取り組む内容: 東京産キウイフルーツについての抜粋のうち、「ほとんどの方が、海外をイメー」から「酸味をもちあわせた食味です。」までを、両端も含めて一字一句そのまま繰り返してください。

本文抜粋:
ほとんどの方が、海外をイメージするのではないでしょうか?そもそも日本で作られているイメージが少ないキウイフルーツ。

実は東京都内でも栽培され、「東京ゴールド」という東京生まれの品種が存在します。 今回は、西東京市にある「矢ヶ崎ぶどう園」さんを訪ね、東京産のキウイフルーツ「東京ゴールド」の特徴や栽培のこだわりについてうかがいました!

 

「東京ゴールド」とは?


「東京ゴールド」とは、東京都小平市生まれのキウイフルーツの品種です。
他のキウイフルーツと比べて先がとがった形をしており、最大の特徴はその美しい黄金色の果肉と、濃厚な甘さの中に程よい酸味をもちあわせた食味です。
見た目の華やかさとともに、一般的なキウイ「ヘイワード」よりも酸味が少なく果実の自然な甘みが際立っています。

提示データ:
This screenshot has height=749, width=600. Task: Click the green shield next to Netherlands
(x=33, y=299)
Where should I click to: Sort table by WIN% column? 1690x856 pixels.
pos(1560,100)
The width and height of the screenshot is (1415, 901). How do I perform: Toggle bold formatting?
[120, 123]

* * *

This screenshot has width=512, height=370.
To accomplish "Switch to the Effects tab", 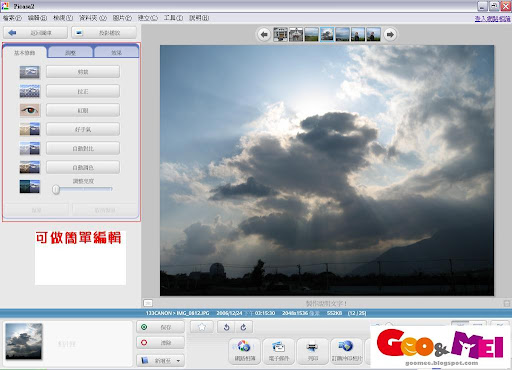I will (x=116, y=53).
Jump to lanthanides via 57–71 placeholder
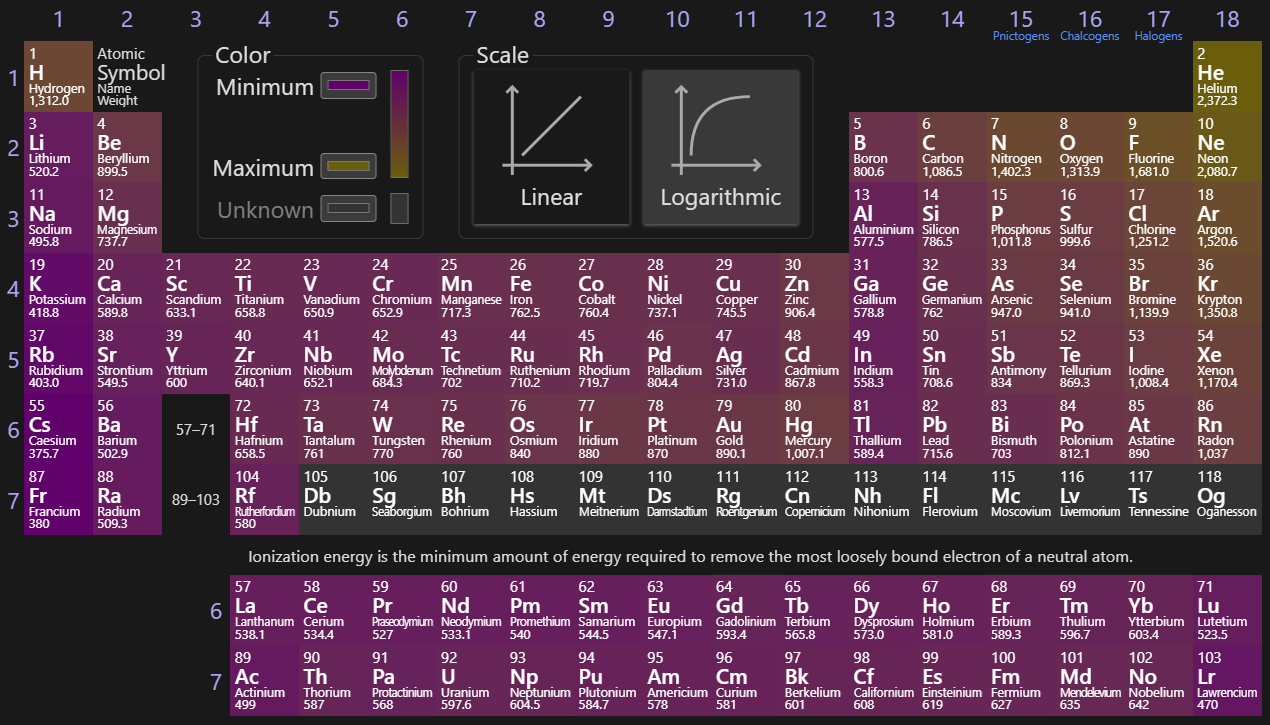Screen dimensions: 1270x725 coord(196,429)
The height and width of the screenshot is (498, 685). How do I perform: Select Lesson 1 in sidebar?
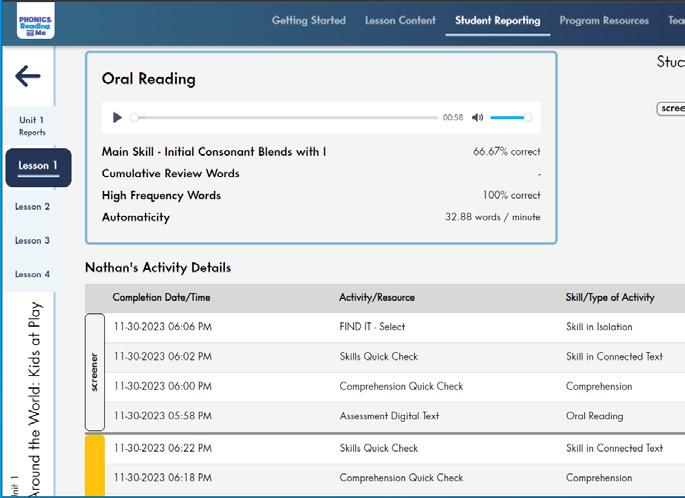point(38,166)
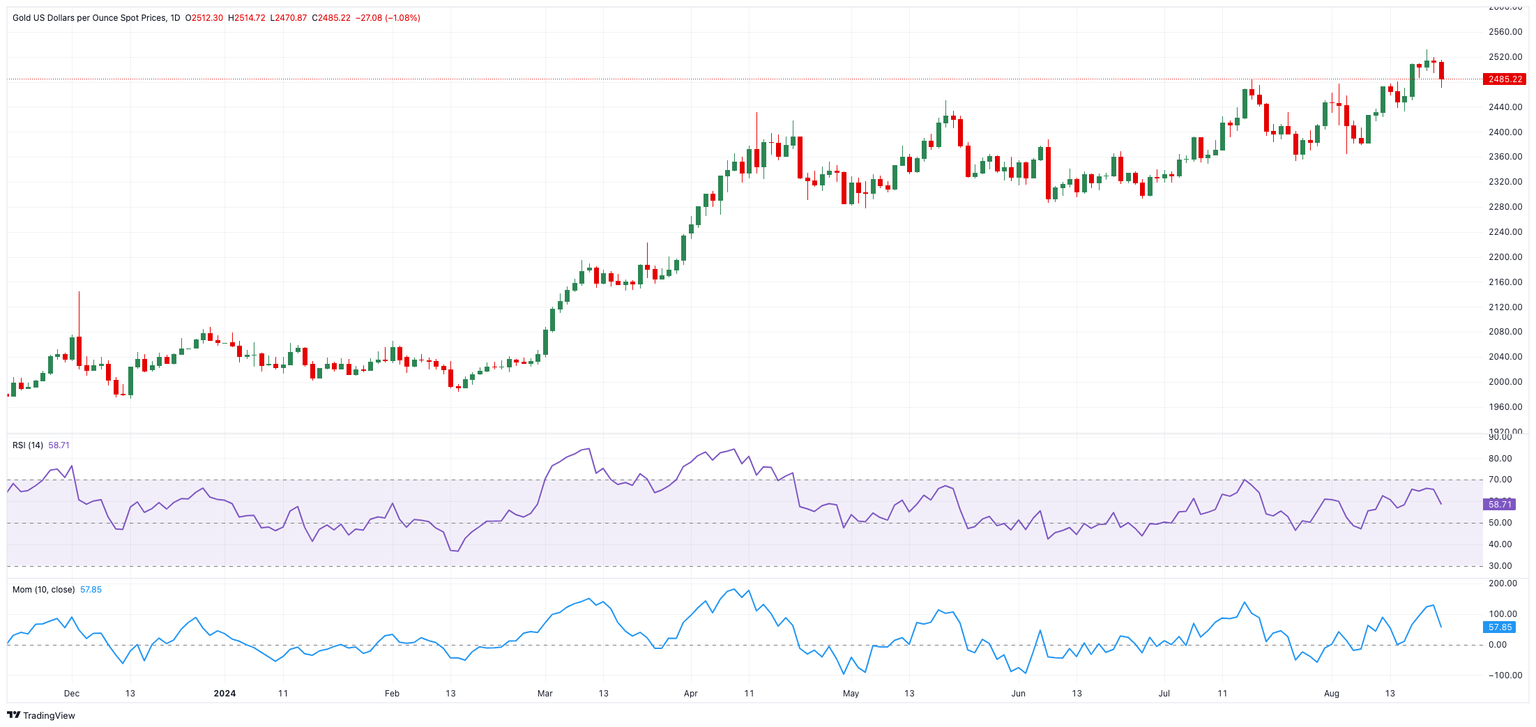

==

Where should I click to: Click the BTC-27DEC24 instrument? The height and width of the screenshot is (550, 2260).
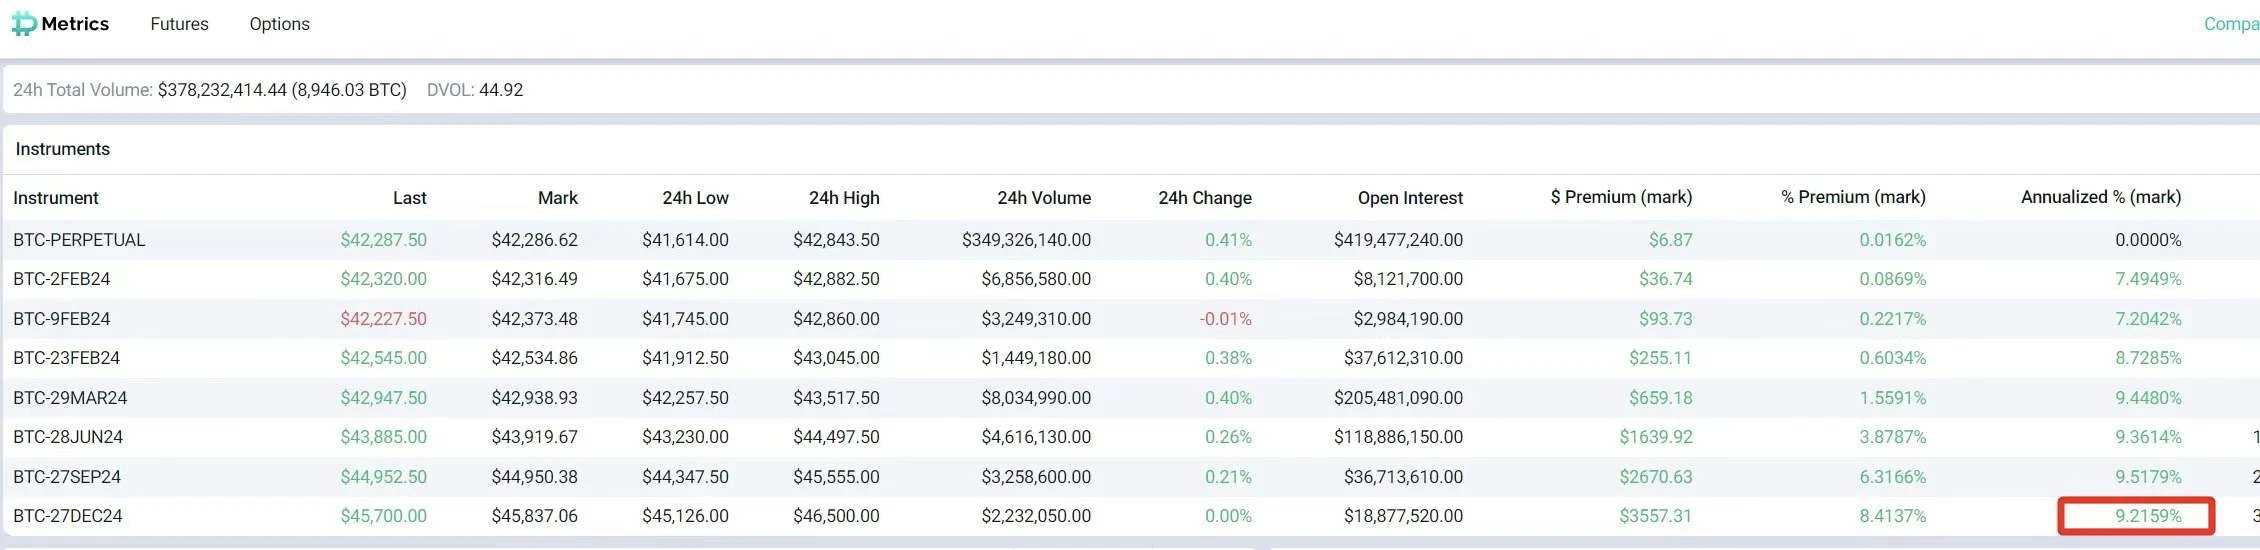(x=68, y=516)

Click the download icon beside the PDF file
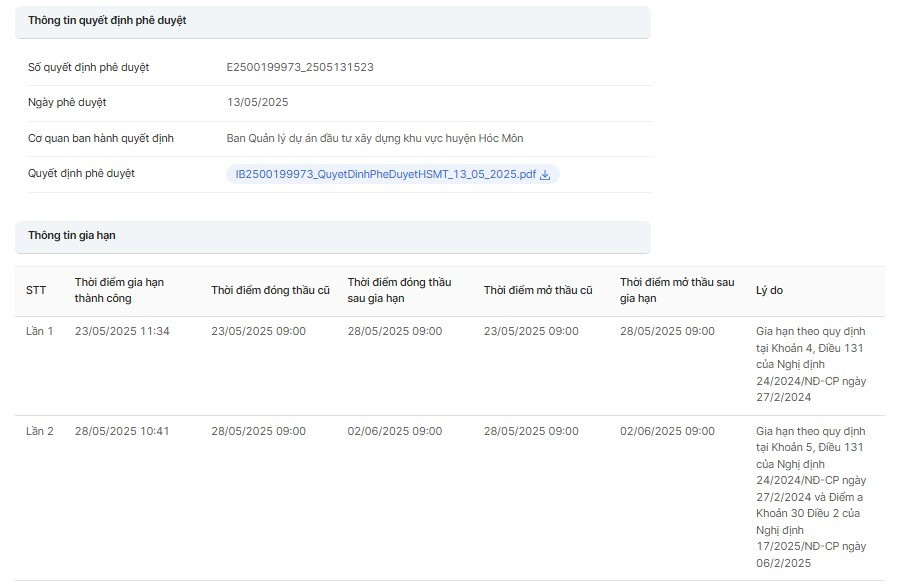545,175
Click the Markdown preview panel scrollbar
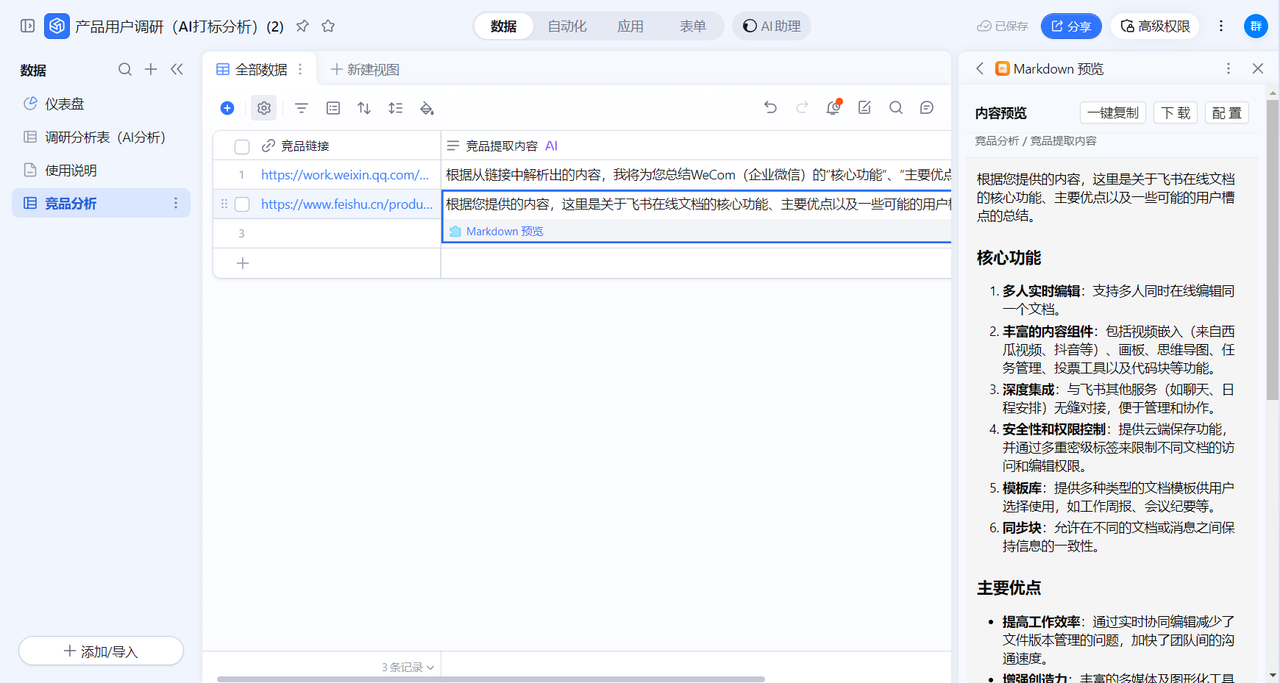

解答例:
ほとんどの方が、海外をイメージするのではないでしょうか?そもそも日本で作られているイメージが少ないキウイフルーツ。

実は東京都内でも栽培され、「東京ゴールド」という東京生まれの品種が存在します。 今回は、西東京市にある「矢ヶ崎ぶどう園」さんを訪ね、東京産のキウイフルーツ「東京ゴールド」の特徴や栽培のこだわりについてうかがいました!

 

「東京ゴールド」とは?


「東京ゴールド」とは、東京都小平市生まれのキウイフルーツの品種です。
他のキウイフルーツと比べて先がとがった形をしており、最大の特徴はその美しい黄金色の果肉と、濃厚な甘さの中に程よい酸味をもちあわせた食味です。